New Zealand hospitals and general practices are gearing up for what is likely to be a tough winter after reports of a severe flu season in the northern hemisphere and much higher than usual hospital presentations over the New Zealand summer.

Dr Sarah Jefferies the Public Health Physician for the environmental health agency ESR, said WHO recommended a change in the Southern Hemisphere seasonal influenza vaccine for 2018 to better cover some strains of the influenza detected in the 2018-18 northern hemisphere season as well as strains detected last winter in the southern hemisphere.

The UK’s Public Health England has reported that the 2017-18 flu season put the most pressure on GPs since the 2010-11 winter and led to very high admission rates to hospital and intensive care services and a much higher mortality rate – with 364 flu-related deaths reported as at mid-April.

And while most of New Zealand had a mild flu season last winter Australia had the biggest flu season since the swine flu pandemic of 2009. Australia’s Department of Health reported that though the  predominant influenza A(H3N2  infection was not more severe than usual there were higher deaths due to a high numbers of people effected as the vaccine effectiveness was low for the strain of influenza A(H3N2) that circulated in Australia last winter.

For the first time this year New Zealand’s publicly-funded flu vaccine is a quadrivalent vaccine so is covering all four major seasonal influenza viruses circulating globally and not just three.  The viruses covered are influenza A(H1N1), influenza A(H3N2), influenza B/Yamagata lineage and influenza B/Victoria lineage but Jefferies said rapid mutations can always mean that some strains of the virus may not be recognised by the immune system of people who have been vaccinated or exposed to that ‘flu virus

Jefferies, said countries such as the UK reported moderate to high levels of influenza and influenza-like illness during their 2017/18 season but said it was important to note that the Southern Hemisphere vaccine had been updated to reflect this.

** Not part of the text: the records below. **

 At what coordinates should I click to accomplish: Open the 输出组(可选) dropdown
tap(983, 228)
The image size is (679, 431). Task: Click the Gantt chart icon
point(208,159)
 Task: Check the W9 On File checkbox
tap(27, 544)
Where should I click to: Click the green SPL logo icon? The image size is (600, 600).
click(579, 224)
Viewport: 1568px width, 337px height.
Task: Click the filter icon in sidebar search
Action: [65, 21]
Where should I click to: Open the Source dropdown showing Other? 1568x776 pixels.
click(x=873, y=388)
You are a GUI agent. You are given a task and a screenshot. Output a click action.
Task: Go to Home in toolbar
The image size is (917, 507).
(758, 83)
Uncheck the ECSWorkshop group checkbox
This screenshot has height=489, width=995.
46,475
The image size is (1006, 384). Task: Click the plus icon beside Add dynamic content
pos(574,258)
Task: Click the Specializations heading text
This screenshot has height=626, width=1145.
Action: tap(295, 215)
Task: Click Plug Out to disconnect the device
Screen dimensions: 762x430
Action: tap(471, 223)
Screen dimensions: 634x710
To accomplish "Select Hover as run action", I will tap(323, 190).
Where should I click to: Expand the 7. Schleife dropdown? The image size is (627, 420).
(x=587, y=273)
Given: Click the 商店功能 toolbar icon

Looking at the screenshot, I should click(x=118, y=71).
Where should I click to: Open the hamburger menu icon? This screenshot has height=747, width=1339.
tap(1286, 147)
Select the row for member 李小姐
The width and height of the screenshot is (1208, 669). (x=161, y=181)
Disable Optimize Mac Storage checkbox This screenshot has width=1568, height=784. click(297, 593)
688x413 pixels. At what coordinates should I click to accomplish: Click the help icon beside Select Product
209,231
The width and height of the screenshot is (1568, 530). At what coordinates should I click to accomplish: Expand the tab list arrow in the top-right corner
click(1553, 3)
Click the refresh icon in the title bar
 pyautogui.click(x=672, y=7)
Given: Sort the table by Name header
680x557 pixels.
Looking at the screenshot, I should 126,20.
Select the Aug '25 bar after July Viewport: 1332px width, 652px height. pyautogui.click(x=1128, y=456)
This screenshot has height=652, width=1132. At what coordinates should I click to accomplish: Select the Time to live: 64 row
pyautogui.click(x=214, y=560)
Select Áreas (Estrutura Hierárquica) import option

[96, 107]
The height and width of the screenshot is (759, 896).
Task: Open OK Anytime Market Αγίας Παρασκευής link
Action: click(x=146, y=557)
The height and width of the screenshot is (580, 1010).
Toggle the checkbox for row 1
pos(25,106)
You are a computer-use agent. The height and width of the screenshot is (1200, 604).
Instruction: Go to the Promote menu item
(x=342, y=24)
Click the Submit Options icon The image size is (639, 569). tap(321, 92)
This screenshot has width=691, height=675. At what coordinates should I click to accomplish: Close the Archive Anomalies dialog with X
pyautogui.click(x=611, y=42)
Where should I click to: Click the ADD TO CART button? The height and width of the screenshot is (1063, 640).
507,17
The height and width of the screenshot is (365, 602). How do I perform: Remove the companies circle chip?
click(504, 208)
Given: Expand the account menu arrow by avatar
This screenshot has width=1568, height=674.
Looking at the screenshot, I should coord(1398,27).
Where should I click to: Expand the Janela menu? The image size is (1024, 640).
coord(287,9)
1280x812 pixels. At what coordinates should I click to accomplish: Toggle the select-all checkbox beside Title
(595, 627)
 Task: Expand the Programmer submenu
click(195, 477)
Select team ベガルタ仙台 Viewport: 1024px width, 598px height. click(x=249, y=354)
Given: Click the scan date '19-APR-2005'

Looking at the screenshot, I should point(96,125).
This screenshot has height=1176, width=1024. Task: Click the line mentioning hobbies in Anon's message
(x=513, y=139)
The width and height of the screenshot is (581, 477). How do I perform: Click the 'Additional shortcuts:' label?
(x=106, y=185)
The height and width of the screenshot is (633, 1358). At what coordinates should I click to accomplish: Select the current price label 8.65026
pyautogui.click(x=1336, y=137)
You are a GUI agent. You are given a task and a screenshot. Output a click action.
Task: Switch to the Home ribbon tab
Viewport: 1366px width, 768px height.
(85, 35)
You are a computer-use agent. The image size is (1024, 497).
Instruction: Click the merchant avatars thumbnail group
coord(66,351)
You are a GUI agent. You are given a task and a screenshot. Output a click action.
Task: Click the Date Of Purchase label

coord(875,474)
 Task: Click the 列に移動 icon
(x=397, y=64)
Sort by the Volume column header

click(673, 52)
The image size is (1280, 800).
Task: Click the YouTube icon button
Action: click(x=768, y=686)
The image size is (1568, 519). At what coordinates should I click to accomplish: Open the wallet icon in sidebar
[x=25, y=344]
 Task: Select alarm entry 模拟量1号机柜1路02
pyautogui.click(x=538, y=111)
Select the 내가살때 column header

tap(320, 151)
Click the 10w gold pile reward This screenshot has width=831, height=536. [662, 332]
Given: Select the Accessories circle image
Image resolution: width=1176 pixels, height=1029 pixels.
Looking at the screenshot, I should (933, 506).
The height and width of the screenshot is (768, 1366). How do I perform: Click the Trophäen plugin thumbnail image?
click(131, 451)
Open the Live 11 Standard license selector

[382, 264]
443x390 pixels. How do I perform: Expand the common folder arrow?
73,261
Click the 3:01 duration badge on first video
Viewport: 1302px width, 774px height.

However, she said it was difficult to predict exactly what strains of seasonal virus would end up circulating in New Zealand’s 2018 season.

“The health impacts of flu this year will depend on how well New Zealanders use preventative measures like immunisation and good hygiene practices, how the strains which circulate compare to viruses we’ve had previously, which cause natural immunity, and to the strains in the vaccine, which also generate immunity.”

She said the best option for prevention was immunisation, and the vaccine was free for older people, pregnant women and those with certain medical conditions.  The flu vaccination is also free for under-18 year olds in the quake-effected Hurunui and Kaikoura districts of north Canterbury.

Timing of vaccine

Associate Professor Nikki Turner, director of the Immunisation Advisory Centre (IMAC), recommended in an article in the New Zealand Herald in early April that people with poorer immune systems hold off until May to get their flu vaccine so their immunity didn’t wane before the full season hits

She said it takes two weeks from people getting their flu vaccine to become immune and the flu season normally starts in June or July.

“People whose systems are not so vigorous – the elderly, or people with medical conditions – it might be better for them to get it in May rather than April,” Turner said last month.

“For healthy people who have a good immune response, getting the shot any time is fine.”